### Prompt:
Exactly the lines from the one with "At what coordinates" through the end of the records below are needed, minus any pictures.

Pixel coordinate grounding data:
*** Begin section ***
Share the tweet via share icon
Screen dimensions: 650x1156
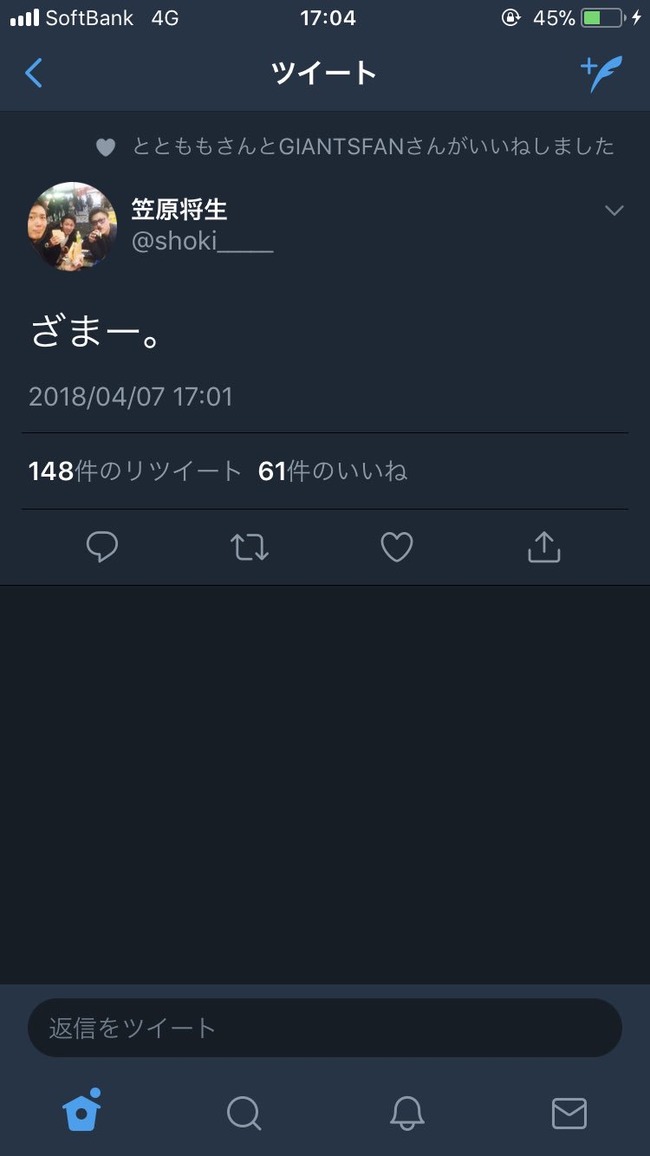[544, 547]
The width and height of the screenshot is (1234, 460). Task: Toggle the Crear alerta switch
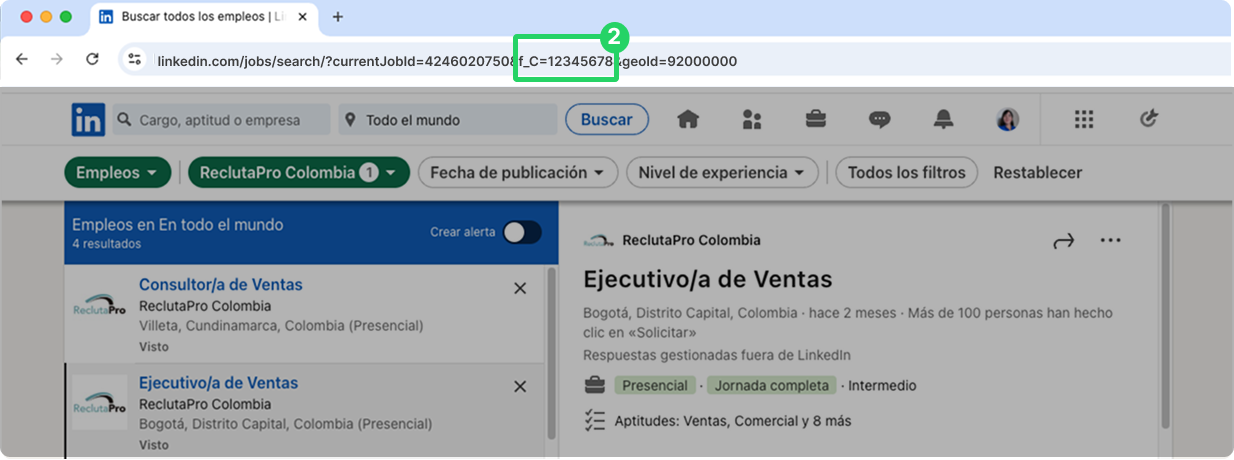(x=522, y=232)
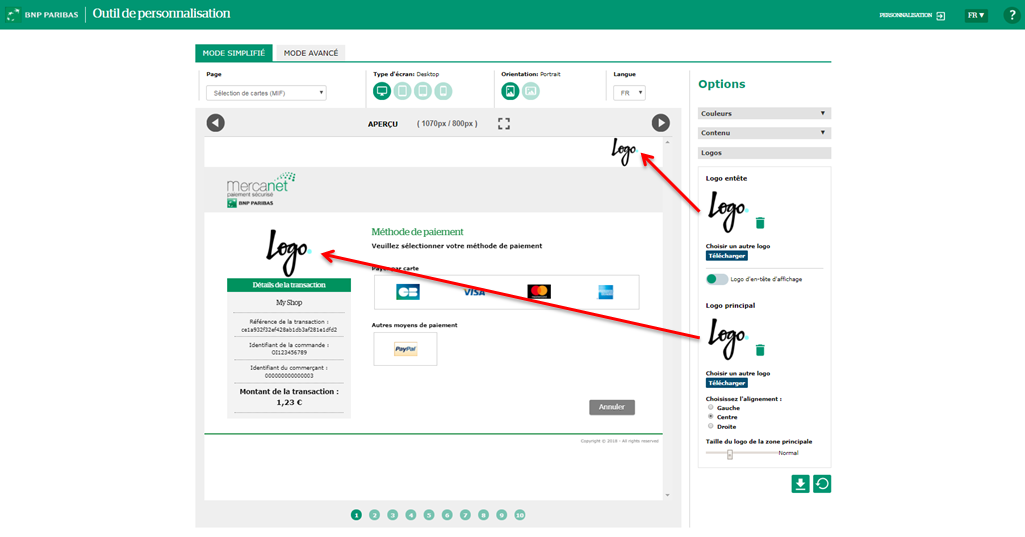Select Droite alignment radio button

point(710,426)
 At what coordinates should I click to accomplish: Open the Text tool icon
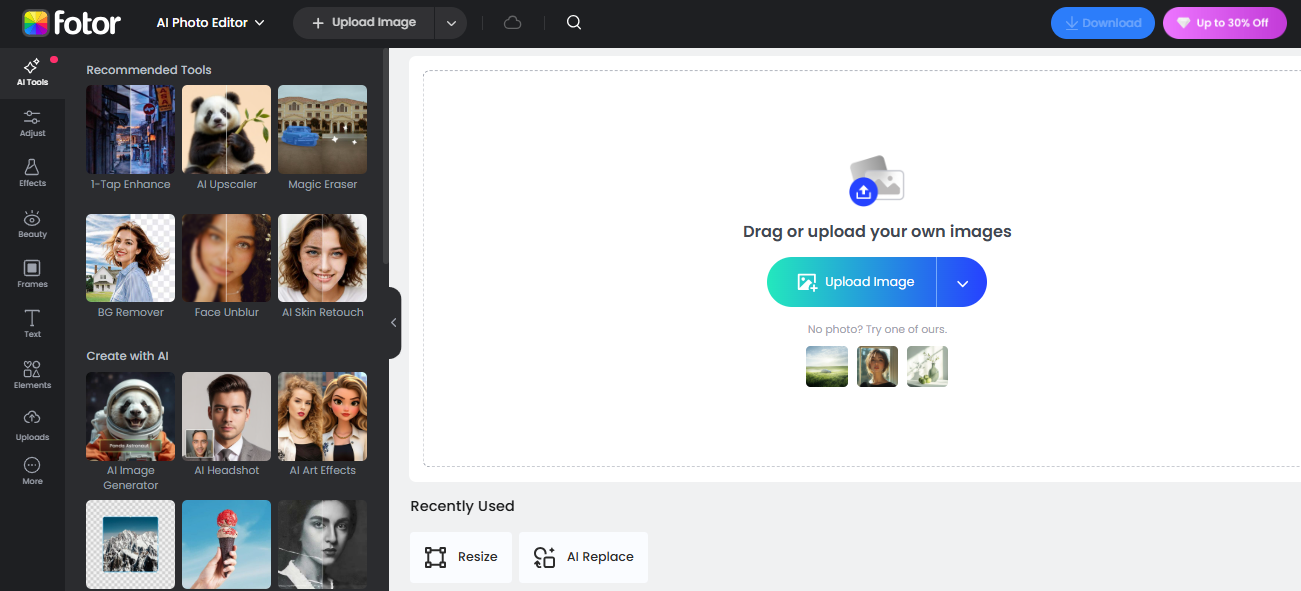pos(31,320)
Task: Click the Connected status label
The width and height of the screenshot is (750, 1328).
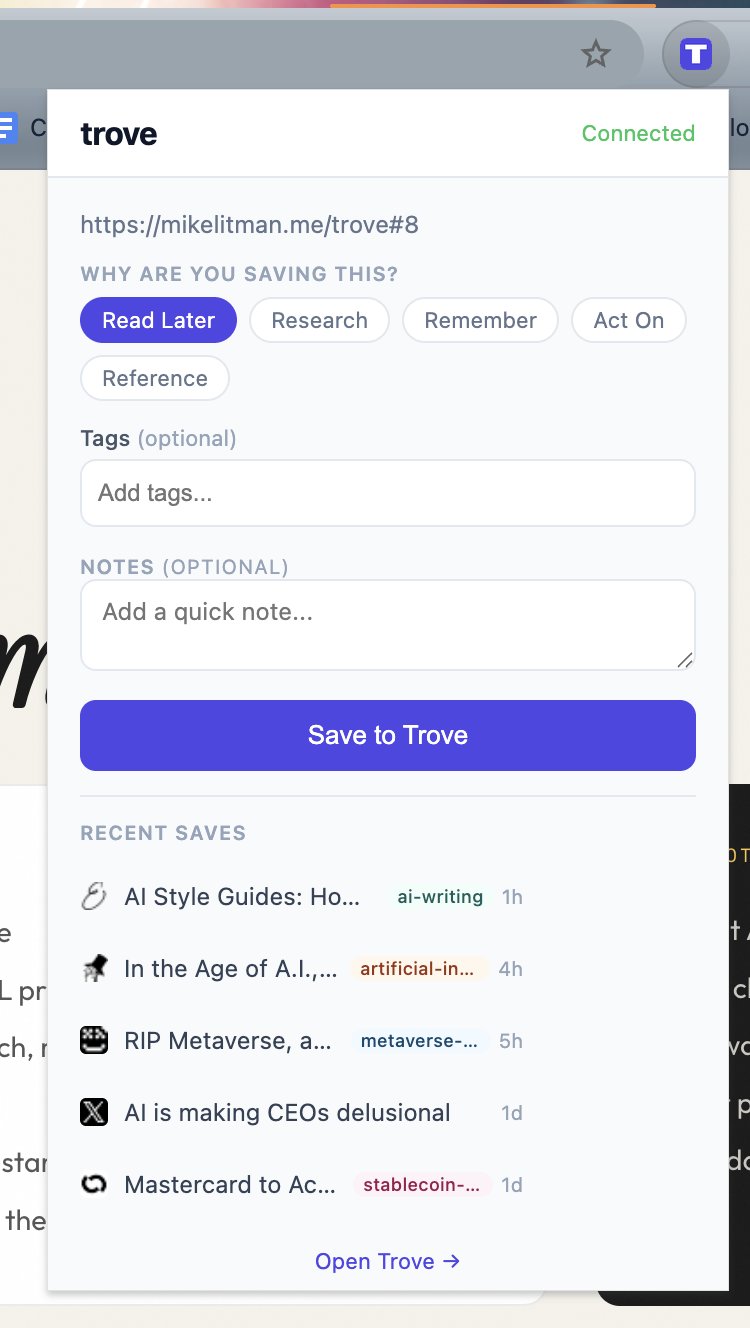Action: coord(638,133)
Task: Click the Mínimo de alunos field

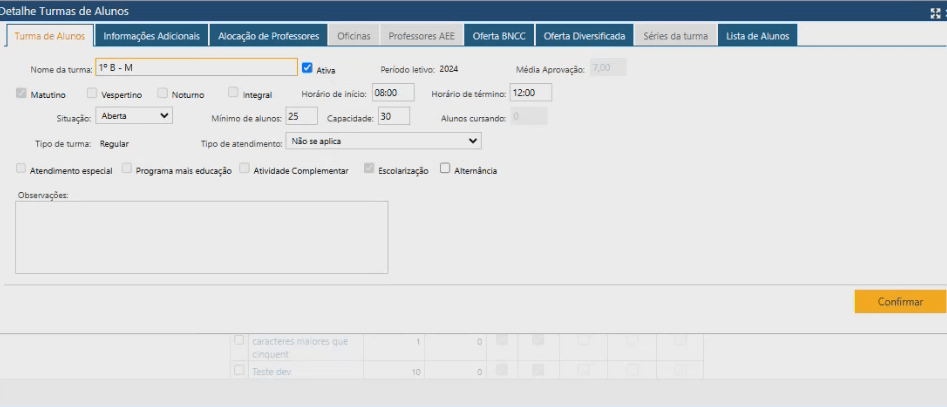Action: [x=301, y=116]
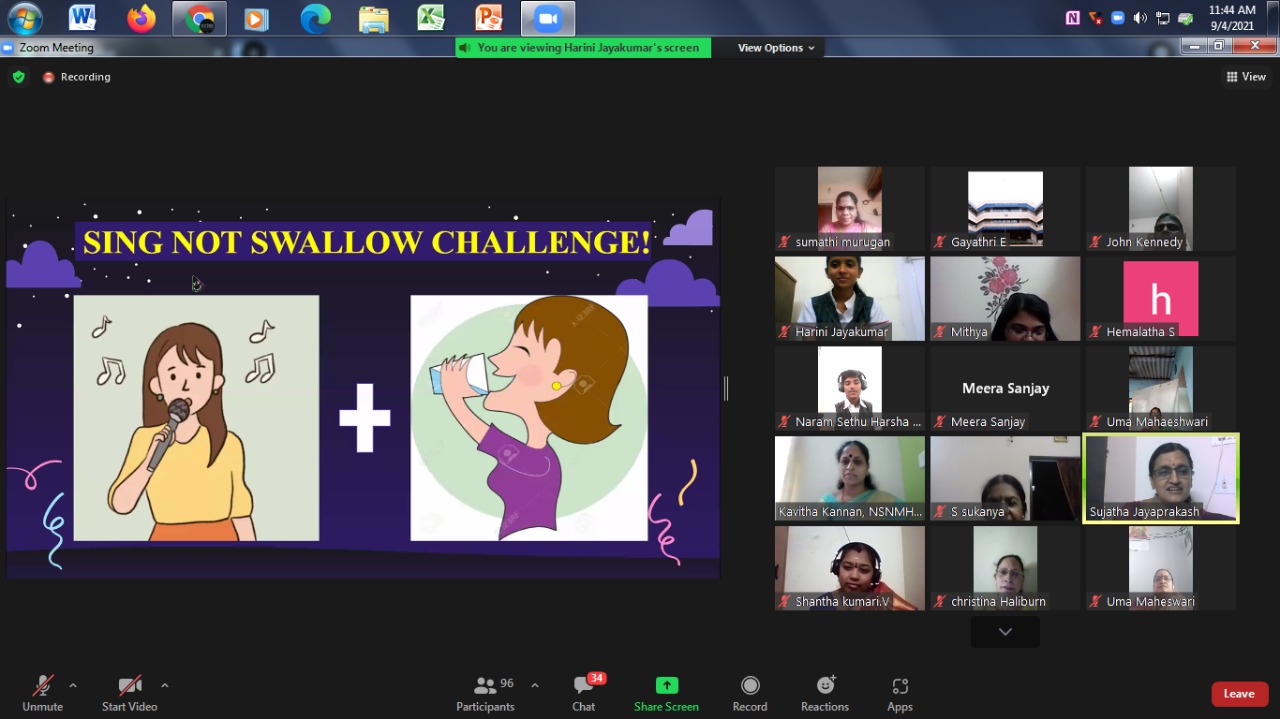Open the Reactions menu
The width and height of the screenshot is (1280, 719).
coord(825,693)
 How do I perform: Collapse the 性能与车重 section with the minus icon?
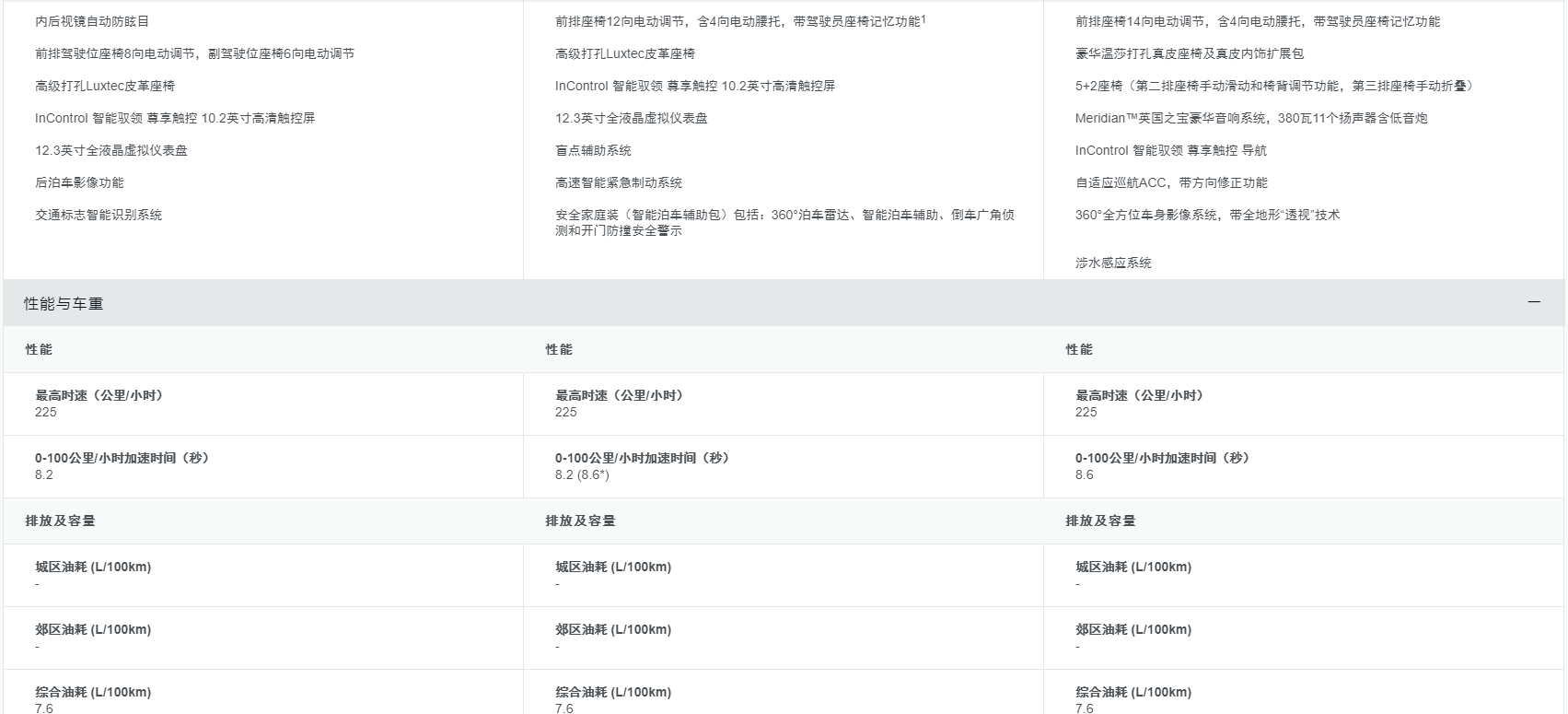[x=1533, y=302]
*** End section ***
### Output for this task:
 At what coordinates should I click to accomplish: Open the Text tool icon
pos(31,320)
Task: Click the Connected status label
The width and height of the screenshot is (750, 1328).
Action: coord(638,133)
Task: Click the Mínimo de alunos field

Action: [x=301, y=116]
Open the Reactions menu
The width and height of the screenshot is (1280, 719).
coord(825,693)
 How do I perform: Collapse the 性能与车重 section with the minus icon?
[x=1533, y=302]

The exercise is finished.